--- Available records ---

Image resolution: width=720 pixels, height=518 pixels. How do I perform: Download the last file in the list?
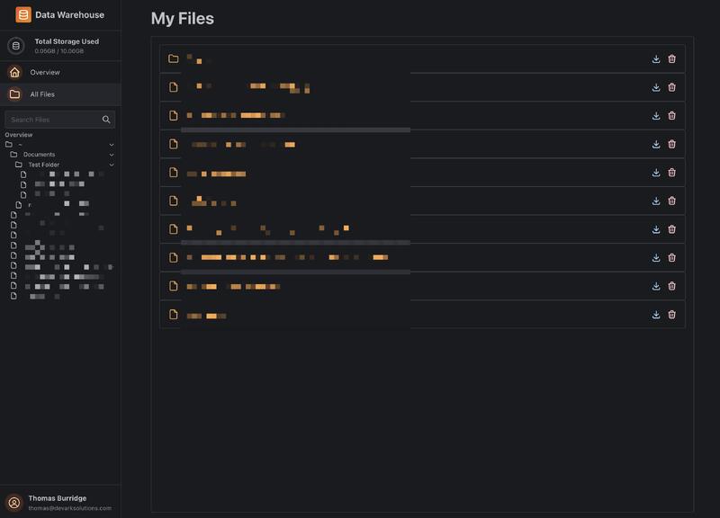[656, 315]
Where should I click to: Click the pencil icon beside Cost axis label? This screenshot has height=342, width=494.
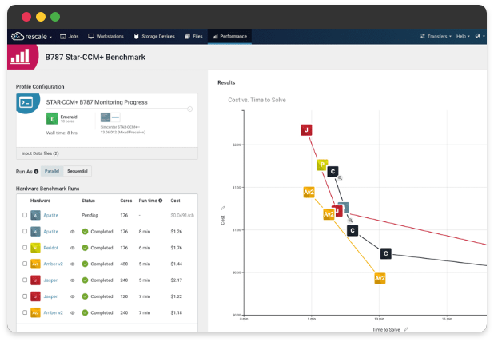[x=222, y=209]
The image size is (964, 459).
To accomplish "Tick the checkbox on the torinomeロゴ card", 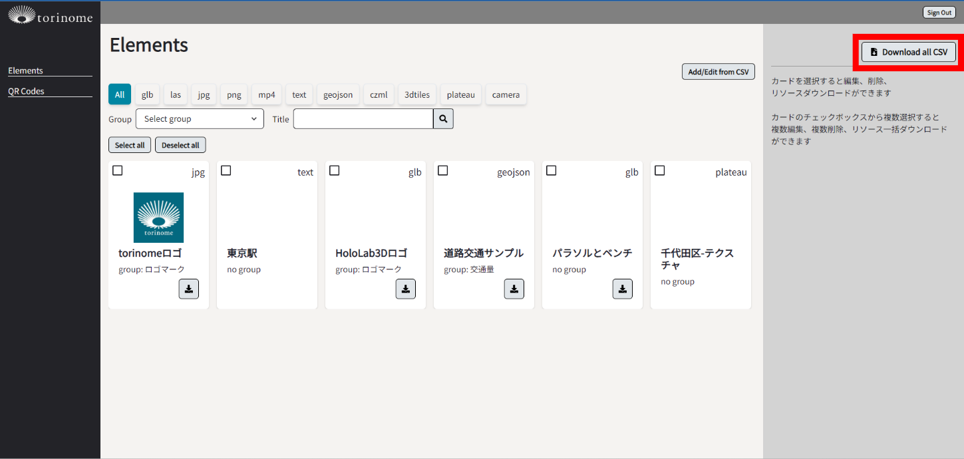I will (118, 171).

---

### Description of the task
Set down the lines of the records exactly, from the start of the records through the line containing "[x=222, y=209]", inclusive, and leave the pictures out.

### Output of the task
Image resolution: width=720 pixels, height=518 pixels. How do I perform: Download the last file in the list?
[656, 315]
Where should I click to: Click the pencil icon beside Cost axis label? This screenshot has height=342, width=494.
[x=222, y=209]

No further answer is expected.